Summary: As you remember the sacrifice Christ made for you, what sacrifice is He telling you to make for Him?
[This sermon was preached on Remembrance Day (Canada) and was inspired by a chapter in Herbert Lockyer’s book The Man Who Died for Me. It was preached in two parts; for the complete order of service, email me: email@example.com.]
“Do this in remembrance of me.”
1. THE REQUEST: “Do this”
a. It is the COMMAND of a Lord
Scripture does not tell us how frequently we should observe the Lord’s Supper. It is not the frequency that counts but the spirit in which we participate. It is not simply a duty of a ritual.
The Lord’s Supper is not optional or unimportant. It should be observed regularly and in a meaningful way.
b. It is the request of a FRIEND
It’s as if Jesus said, “When I am gone, do not forget Me. As you eat the break and drink the wine, remember Me and all that I suffered for your sake.”
On March 15, 1985, Wayne Alderson—a successful labor negotiator from Pittsburgh—appeared on the Today show. The significance of the date was that it was the fortieth anniversary of Alderson’s being wounded. He was the first American soldier to cross the Siegfried line into Germany in World War II. He had a permanent crease in his head from the wound.
Asked for his most important memory of the occasion, Alderson replied that it was a redheaded friend who saved his life that day. Alderson had come face-to-face with a German soldier. The German threw a grenade at Alderson’s feet, and Alderson shot the German. The grenade exploded almost instantly, sending Alderson to the ground, facedown in the mud.
A nearby German machinegun opened fire in his direction, and he knew that if the grenade had not killed him, the gunfire would. But Alderson’s redheaded friend turned him over, so he could breathe, and threw himself across his body, shielding him from the deadly fire.
“I can never forget the person who sacrificed his live to save me,” said Alderson, tears in his eyes. “I owe everything to him. I can never forget…I owe everything to him.”
Christ showed his love to us on the cross. We can never forget what He has done. We owe everything to Him.—In Remembrance of Me, pp. 157-158
Today, poppies are worn as a symbol of remembrance, a reminder of the blood-red flower that still grows of the former battlefields of France and Belgium. During the terrible bloodshed of the second battle of Ypres in the spring of 1915, Lieutenant-Colonel John McCrae, a doctor serving with the Royal Canadian Army Medical Corps, wrote of these flowers which lived on among the graves of dead soldiers:
In Flanders Fields the poppies blow
Between the crosses, row on row,
That mark our place; and in the sky
The larks, still bravely singing, fly
Scarce heard amid the guns below.
As Christians, we also have symbols of remembrance. Those symbols are before us: the bread and cup of the Lord’s Supper.

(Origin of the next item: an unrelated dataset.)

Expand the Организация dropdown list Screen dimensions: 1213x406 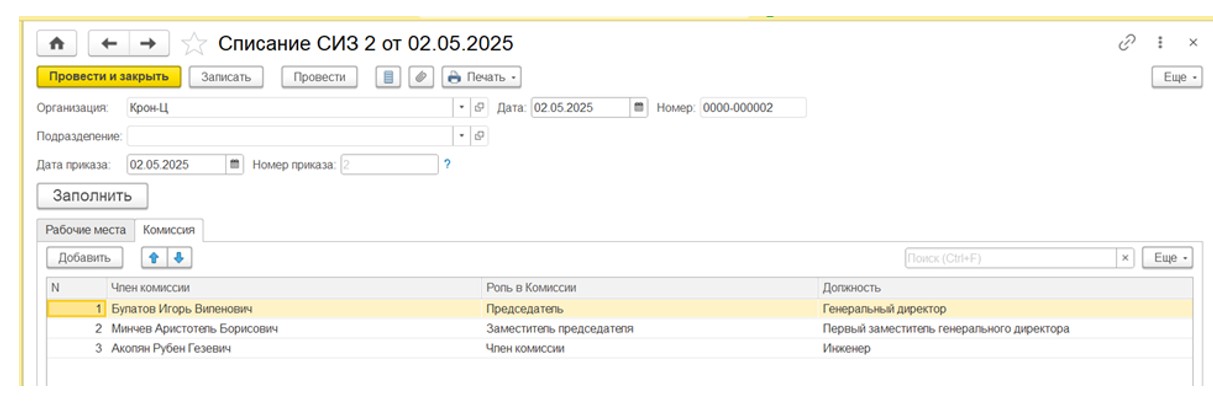[x=462, y=108]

Why do we need Remembrance Day and the Lord’s Supper? Because we are forgetful people. We need to be reminded to remember.
“Lest we forget”
2. THE REMEMBRANCE: “In remembrance of me”

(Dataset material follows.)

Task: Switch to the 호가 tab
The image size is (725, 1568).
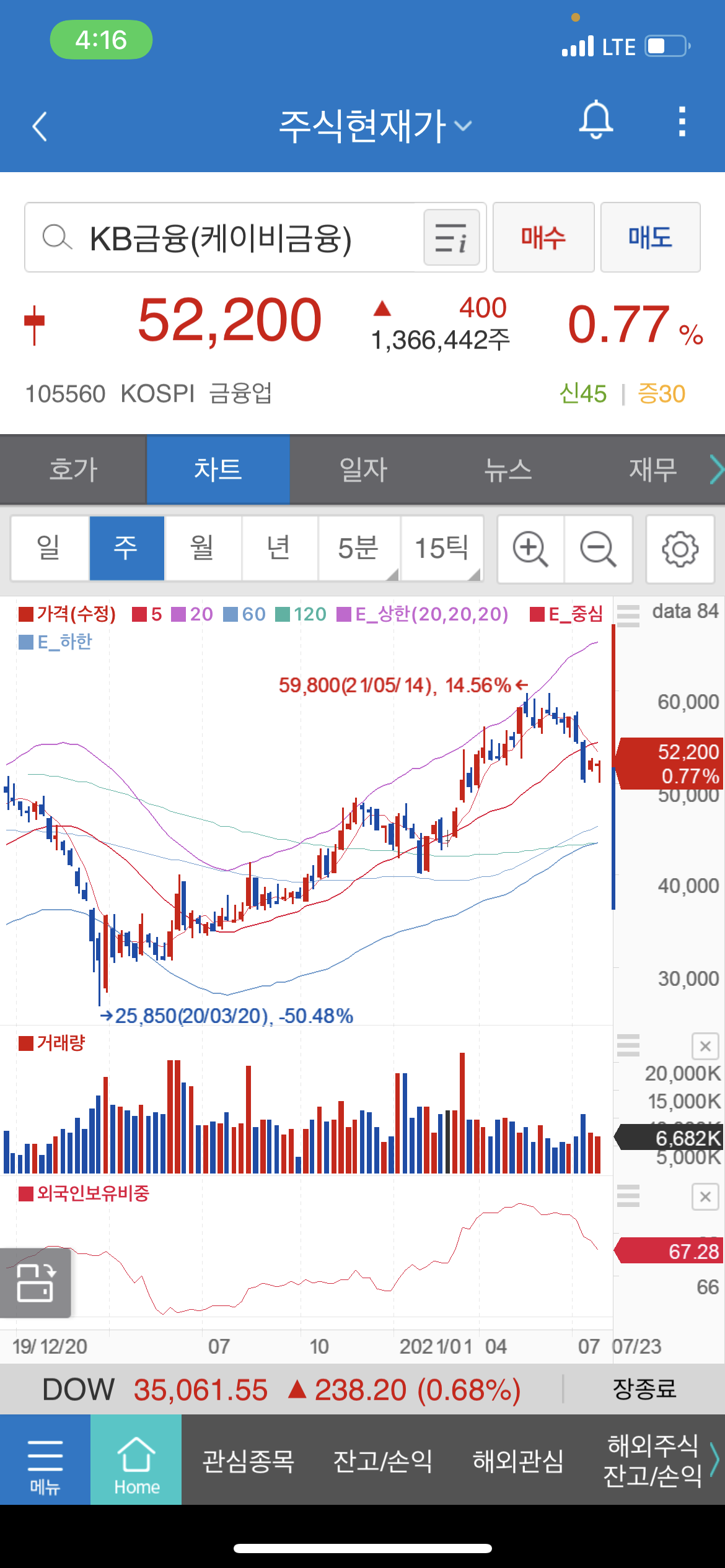Action: point(73,469)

There is a tendency to think more of the Feast than the Friend, more of the Supper than the Savior, more of the emblems than Emmanuel. We must, however, strive to make more of “the Lord of the Feast,” rather than “the feast of the Lord.”
a. He is the LOWLY Nazarene
“…Christ Jesus: Who, being in very nature [or in the form of] God, did not consider equality with God something to be grasped, but made himself nothing, taking the very nature of a servant, being made in human likeness” (Philippians 2:5-7).

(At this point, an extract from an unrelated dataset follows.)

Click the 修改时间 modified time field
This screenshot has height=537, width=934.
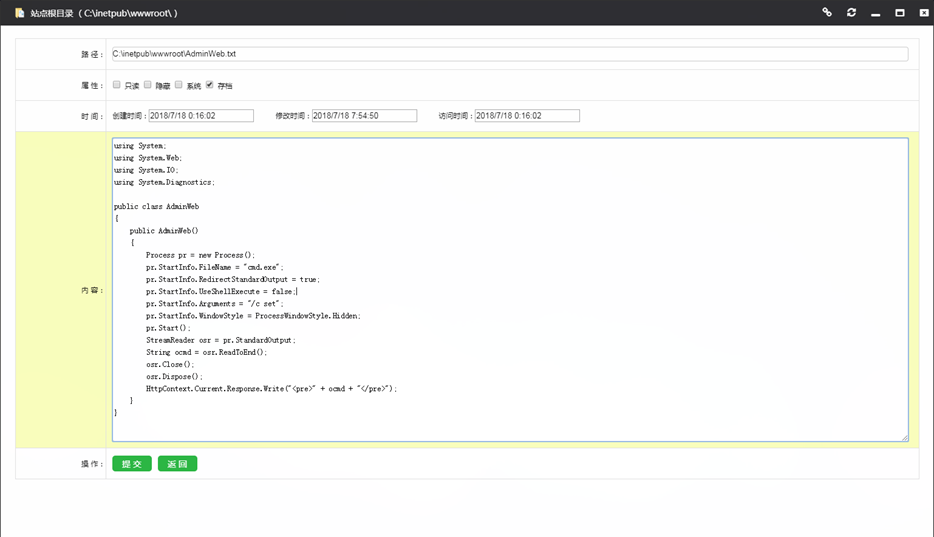(x=364, y=115)
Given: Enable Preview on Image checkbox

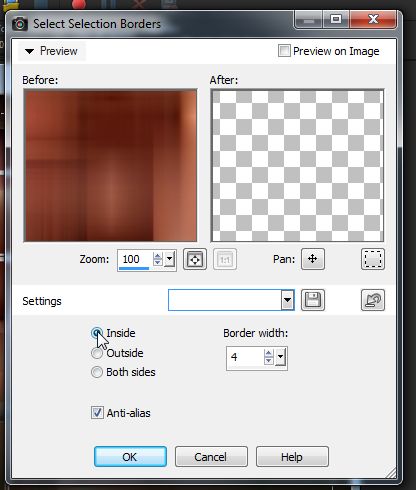Looking at the screenshot, I should pos(284,51).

The bread and wine tell us that Jesus, though divine, possessed a human body and human blood, just like ours.
God the Son became human so that he could bridge the gap between God and man. “There is one God and one mediator between God and men, the man Christ Jesus” (1 Timothy 2:5).
b. He is the CRUCIFIED Savior
“And being found in appearance as a man, he humbled himself and became obedient to death—even death on a cross!” (Philippians 2:8).
When Jesus instituted the Lord’s Supper, He said, “This is my body given for you” (Luke 22:19). And, “This cup is the new covenant in my blood, which is poured out for you” (v. 20).
The broken bread symbolizes the bruised and pierced body of Jesus. The outpoured wine symbolizes His shed blood.
“…the Son of God, who loved me and gave himself for me.” The Greek word that has been translated “for” can mean both “on behalf of” and “instead of.” The death of Christ was both personal—He died for me—and substitutional—He died instead of me, in my place.